The Patriot Post® · Washington's Racially Polarized Election
Washington D.C.‘s mayoral race may not have attracted as much attention as some other high-profile races in Tuesday’s elections, but the results could have far-reaching impact across the country. One-term mayor Adrian Fenty lost his chance for a second term in what was one of the most racially polarized elections anywhere. But this wasn’t a case of a black candidate defeating a white one – or the reverse – or a candidate of one race losing in a city where most residents were of a different race. Nonetheless, race was an important factor that helped determine the outcome.
Washington is a majority black city, with 54 percent of its residents African-American. Both Fenty and the man who defeated him, D.C. Council Chairman Vincent Gray, are black. But Fenty garnered only 20 percent of the vote in poor black neighborhoods east of the Anacostia River, while he won 80 percent of the votes in more affluent white neighborhoods in Northwest Washington.
But class wasn’t the only explanation. Middle-class blacks also deserted Fenty in droves. The incumbent mayor failed to win even his own affluent Crestwood neighborhood, which is home to many of Washington’s black elite.
These results might be easily explained if Fenty had been an ineffective mayor, or one who ignored issues crucial to the well-being of the African-American community, while catering to the needs of whites. But Fenty was arguably the most effective elected official since the city attained the right to elect its own mayor in 1973. In his short time, Fenty tackled the two toughest issues on quality of life for D.C residents – crime and education – and he scored impressive gains in both areas.

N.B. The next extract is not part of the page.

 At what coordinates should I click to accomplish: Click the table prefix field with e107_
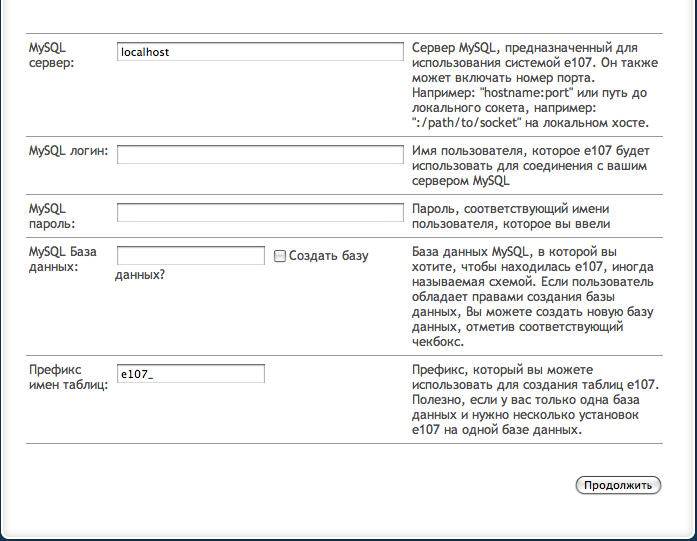(190, 374)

Washington has notoriously been one of the most dangerous cities in America for decades. Hit hard by the crack epidemic and drug wars of the '80s and '90s, D.C. became the “murder capital” in the early '90s, peaking in 1991 when 482 people lost their lives – the overwhelming majority of whom were black men killed by other black men. But homicides have been going down in the district ever since. When Fenty took office, the murder rate in Washington stood at nearly 36 per 100,000 population. Last year, there were 144 homicides and the murder rate had declined to only 24 per 100,000 D.C. residents – a drop of 33 percent. The lives saved were almost exclusively in the black community.

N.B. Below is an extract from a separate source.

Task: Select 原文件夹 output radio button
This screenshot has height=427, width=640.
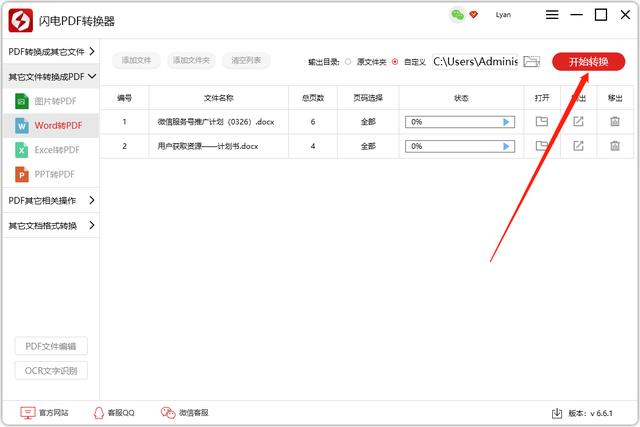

But education was the arena in which Fenty made the biggest difference. He appointed a tough school chancellor, Michelle Rhee, and then stood behind her when the going got rough. Rhee put in place the most sweeping education reform in any major school system in the country. Rhee fired incompetent teachers and those who had abused students, took on the union over tenure, tied pay to merit, and gave big pay increases to teachers whose student test scores rose. As a result, student achievement improved year over year, with 50 percent more students achieving math proficiency.
You’d think the parents whose children attended these schools – more than 80 percent of whom are black – would be pleased. But they sure didn’t show it on Election Day (in Washington, the Democratic primary is for all intents and purposes the only election that matters). Instead, the Washington Teachers’ Union – whose history of corruption is the worst in the country – fought Rhee every step of the way, and was a major factor in Fenty’s defeat. White parents, most of whom send their kids to private schools, voted for Fenty; but black parents who send theirs to the very public schools that made progress during his tenure turned their backs on him.
Fenty lost despite doing everything he could to improve the lives of African-Americans in the nation’s capital, including fixing up parks in run-down neighborhoods, filling potholes, improving social services, not to mention bringing down crime and improving schools. And it’s hard to avoid the conclusion that black voters rejected Fenty because they saw him as somehow the candidate of D.C.‘s increasingly white minority. It’s sure not a signal to other black reform candidates that their constituents will reward real progress.